§ Text under study:
———
Synthetic melanin as a bioinspired antioxidant: Modulating oxidative stress from 2D skin models to human skin validation

Background: Oxidative stress is a central pathogenic mechanism in a wide range of dermatological and inflammatory disorders, driving DNA damage, impaired epidermal barrier function and defective tissue repair. Although endogenous melanin provides intrinsic redox protection in skin, its therapeutic translation has been limited by poor solubility, structural heterogeneity and insufficient mechanistic validation in human tissues.

Objectives: To determine whether commercially available synthetic melanin is internalised by human keratinocytes and confers intracellular protection against oxidative injury, with functional and molecular validation in ex vivo human skin.

Methods: Keratinocyte-based assays were integrated with ex vivo human skin explants to evaluate the effects of synthetic melanin (1–6 µM) under chemically induced oxidative stress (100 µM tert-butyl hydroperoxide). Intracellular reactive oxygen species (ROS), phosphorylated histone H2AX (γ-H2AX) associated DNA damage, keratinocyte migration, tight-junction organisation and epithelial permeability were assessed in vitro. Label-free Raman spectroscopy was employed to map oxidative biochemical perturbations and molecular recovery in human skin tissue.
———
Collected data:
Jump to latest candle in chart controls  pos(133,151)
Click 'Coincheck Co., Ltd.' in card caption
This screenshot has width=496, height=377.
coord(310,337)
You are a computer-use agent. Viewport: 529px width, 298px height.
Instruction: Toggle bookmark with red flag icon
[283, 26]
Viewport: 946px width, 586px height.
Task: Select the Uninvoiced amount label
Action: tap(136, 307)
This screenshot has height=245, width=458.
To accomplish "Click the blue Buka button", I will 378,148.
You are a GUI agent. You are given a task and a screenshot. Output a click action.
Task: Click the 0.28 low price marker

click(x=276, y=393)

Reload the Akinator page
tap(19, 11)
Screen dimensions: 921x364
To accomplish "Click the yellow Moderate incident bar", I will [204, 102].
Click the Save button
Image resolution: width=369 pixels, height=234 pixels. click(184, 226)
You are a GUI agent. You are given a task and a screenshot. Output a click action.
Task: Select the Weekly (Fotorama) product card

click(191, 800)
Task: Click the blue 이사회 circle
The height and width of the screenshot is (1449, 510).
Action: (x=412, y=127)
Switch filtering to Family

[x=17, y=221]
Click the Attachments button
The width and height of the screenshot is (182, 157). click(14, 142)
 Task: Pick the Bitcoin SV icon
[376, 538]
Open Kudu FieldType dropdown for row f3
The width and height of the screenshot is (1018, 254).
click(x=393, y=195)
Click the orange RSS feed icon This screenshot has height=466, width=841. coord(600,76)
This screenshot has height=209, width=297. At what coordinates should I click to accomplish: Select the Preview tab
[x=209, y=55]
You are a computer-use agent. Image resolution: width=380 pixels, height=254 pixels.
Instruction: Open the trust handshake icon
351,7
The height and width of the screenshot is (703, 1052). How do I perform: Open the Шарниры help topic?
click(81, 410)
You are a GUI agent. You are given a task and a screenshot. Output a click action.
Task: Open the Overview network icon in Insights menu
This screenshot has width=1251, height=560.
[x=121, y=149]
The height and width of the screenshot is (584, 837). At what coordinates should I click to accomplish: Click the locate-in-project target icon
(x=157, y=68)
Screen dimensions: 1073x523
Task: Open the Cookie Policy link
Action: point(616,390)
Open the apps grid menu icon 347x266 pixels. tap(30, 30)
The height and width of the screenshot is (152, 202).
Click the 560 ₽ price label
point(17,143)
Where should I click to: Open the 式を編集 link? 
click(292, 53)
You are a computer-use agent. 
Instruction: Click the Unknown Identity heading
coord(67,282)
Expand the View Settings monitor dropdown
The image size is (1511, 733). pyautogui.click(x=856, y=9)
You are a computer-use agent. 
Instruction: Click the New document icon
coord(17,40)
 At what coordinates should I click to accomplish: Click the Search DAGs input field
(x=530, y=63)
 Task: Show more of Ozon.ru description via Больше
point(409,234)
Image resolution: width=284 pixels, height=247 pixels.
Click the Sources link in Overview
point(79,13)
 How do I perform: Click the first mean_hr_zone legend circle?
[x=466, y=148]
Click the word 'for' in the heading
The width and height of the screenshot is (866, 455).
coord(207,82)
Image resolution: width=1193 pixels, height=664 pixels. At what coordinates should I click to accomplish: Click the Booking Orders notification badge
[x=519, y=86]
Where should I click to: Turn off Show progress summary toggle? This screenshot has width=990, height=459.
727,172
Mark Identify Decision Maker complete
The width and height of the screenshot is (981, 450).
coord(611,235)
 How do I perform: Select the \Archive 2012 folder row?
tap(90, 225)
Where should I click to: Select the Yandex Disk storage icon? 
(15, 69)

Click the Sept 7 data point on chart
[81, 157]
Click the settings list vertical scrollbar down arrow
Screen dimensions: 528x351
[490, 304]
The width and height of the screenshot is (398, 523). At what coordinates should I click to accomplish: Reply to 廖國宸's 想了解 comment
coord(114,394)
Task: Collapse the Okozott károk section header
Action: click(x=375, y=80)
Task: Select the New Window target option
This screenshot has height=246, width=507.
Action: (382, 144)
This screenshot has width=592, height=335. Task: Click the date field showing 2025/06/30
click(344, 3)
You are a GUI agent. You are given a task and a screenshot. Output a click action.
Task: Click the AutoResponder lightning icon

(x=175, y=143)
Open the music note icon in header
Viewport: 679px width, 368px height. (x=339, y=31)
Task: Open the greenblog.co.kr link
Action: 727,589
———
§ Requirement 1: Replace "Raman spectroscopy" with "infrared spectroscopy" in the synthetic melanin abstract, and write out the passage starting with "Objectives: To determine" and going on through "human skin tissue.".
§ Requirement 2: Extend the synthetic melanin abstract with text that follows on from its last sentence.

§ Final answer 1:
Objectives: To determine whether commercially available synthetic melanin is internalised by human keratinocytes and confers intracellular protection against oxidative injury, with functional and molecular validation in ex vivo human skin.

Methods: Keratinocyte-based assays were integrated with ex vivo human skin explants to evaluate the effects of synthetic melanin (1–6 µM) under chemically induced oxidative stress (100 µM tert-butyl hydroperoxide). Intracellular reactive oxygen species (ROS), phosphorylated histone H2AX (γ-H2AX) associated DNA damage, keratinocyte migration, tight-junction organisation and epithelial permeability were assessed in vitro. Label-free infrared spectroscopy was employed to map oxidative biochemical perturbations and molecular recovery in human skin tissue.

§ Final answer 2:
Results: Synthetic melanin was efficiently internalised by human keratinocytes in a dose-dependent and well-tolerated manner, functioning as an intracellular redox modulator. Melanin pre-treatment significantly reduced intracellular ROS accumulation and attenuated oxidative DNA damage, improved keratinocyte migration, preserved tight-junction organisation and maintained epithelial barrier integrity under oxidative stress. In human skin explants, oxidative injury caused marked attenuation of Raman spectral signatures associated with proteins, lipids, and aromatic amino acids. Melanin treatment restored these biochemical features, reduced DNA damage–associated spectral bands and preserved epidermal biochemical architecture.

Conclusions: Synthetic melanin functions as a bioinspired intracellular redox active compound that mitigates oxidative stress induced damage at cellular and tissue levels. By combining mechanistic in vitro assays with label-free molecular validation in human skin, this study provides proof-of-concept evidence supporting further translational investigation of synthetic melanin in oxidative stress associated dermatological conditions.